The UN chief also proposed that France see out its current term as commander of the force, which expires at the end of January, after which Italy would take over.
Italy is expected to supply up to 3,000 soldiers, which would make it the biggest contributor to the force. Its troops could start deploying as early as Tuesday.
France, though, played a key role diplomatically in revamping the force, having co-authored the UN resolution with the United States.
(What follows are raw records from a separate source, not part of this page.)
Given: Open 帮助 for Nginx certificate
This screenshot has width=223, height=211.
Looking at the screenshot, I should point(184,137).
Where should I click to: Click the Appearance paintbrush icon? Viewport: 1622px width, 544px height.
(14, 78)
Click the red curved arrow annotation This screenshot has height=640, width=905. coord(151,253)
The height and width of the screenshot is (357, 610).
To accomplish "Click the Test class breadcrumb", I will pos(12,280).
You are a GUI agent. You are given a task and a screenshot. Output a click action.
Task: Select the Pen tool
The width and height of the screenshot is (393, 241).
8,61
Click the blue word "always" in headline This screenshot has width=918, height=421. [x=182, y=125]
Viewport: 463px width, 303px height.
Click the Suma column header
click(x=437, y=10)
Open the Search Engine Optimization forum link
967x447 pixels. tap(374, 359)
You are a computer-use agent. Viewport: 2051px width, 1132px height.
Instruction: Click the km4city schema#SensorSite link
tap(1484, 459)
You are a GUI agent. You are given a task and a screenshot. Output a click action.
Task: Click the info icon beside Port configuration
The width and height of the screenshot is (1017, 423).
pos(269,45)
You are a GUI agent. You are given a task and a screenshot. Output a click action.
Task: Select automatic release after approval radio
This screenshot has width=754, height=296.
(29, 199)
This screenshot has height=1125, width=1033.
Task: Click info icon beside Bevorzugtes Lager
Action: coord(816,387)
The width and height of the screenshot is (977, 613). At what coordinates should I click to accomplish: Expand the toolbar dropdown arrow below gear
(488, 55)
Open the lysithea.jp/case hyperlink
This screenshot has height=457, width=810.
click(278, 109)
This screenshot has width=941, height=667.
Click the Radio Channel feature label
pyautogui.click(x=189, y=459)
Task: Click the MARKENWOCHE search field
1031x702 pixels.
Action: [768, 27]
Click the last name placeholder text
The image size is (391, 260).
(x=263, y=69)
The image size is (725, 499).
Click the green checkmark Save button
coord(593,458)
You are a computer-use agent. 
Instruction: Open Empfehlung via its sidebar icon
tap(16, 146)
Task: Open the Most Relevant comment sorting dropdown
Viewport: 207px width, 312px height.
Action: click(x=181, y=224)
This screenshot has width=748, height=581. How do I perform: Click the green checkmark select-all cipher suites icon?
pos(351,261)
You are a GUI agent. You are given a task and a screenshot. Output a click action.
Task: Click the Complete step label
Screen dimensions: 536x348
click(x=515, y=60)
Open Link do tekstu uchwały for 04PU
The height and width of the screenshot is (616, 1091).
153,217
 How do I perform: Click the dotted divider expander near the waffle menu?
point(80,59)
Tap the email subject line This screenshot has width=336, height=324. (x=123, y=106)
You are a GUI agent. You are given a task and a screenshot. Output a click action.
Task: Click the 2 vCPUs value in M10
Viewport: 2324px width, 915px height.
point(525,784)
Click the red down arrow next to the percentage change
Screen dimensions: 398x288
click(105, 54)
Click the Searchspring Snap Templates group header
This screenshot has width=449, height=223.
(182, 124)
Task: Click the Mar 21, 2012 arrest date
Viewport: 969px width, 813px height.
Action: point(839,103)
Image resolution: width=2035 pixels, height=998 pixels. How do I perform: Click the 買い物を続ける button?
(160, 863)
It also enjoys close relations with Lebanon, a former colony.
A vanguard of 170 French reinforcements arrived in Lebanon on Friday, making France the only country so far to have actually sent troops.
Chirac said he agreed to send the extra two battalions after winning a robust mandate for UNIFIL as well as guarantees the force would be able to cope if hostilities flare up again.
While UN peacekeepers are usually allowed to use lethal force only when directly threatened — a limitation which hobbled UN peacekeeping efforts in Bosnia and elsewhere — Alliot-Marie said France had received assurances that troops could use force in other situations.
As an example, she said that if a UN patrol was blocked on the road by the Hezbollah militia — but not shot at — UN troops could do nothing under the normal UN rules of engagement.
“What we got was that they can,” Alliot-Marie was quoted as saying in Saturday’s edition of The Wall Street Journal. “I don’t want to send men so that they can be humiliated on the ground.”
The announcement of the French reinforcements spurred some other EU countries into firming up previously vague promises to contribute.
Spain said it would send 1,000 to 1,200 soldiers, Poland another 300 in addition to the 200 currently serving in UNFIL, Belgium 300 within two months and possibly another 100 later, and Finland 250.
Greece is offering a frigate, helicopter and special forces while other countries, notably Portugal and Latvia, have indicated they could send soldiers, but no details were given Friday.
Germany, wary of potential confrontations with Israel because of its Nazi past, is prepared to offer naval units, not troops, as is Sweden.
Britain — heavily deployed in Iraq and Afghanistan — said it was too stretched to send ground troops, but might supply “specialised” units.
Russia, which is not an EU member, said it was still considering the possibility of sending troops.
Annan said Bangladesh, Malaysia and Indonesia had offered to participate in UNIFIL — though Israel has opposed contributions from those Muslim countries because of an absence of diplomatic relations.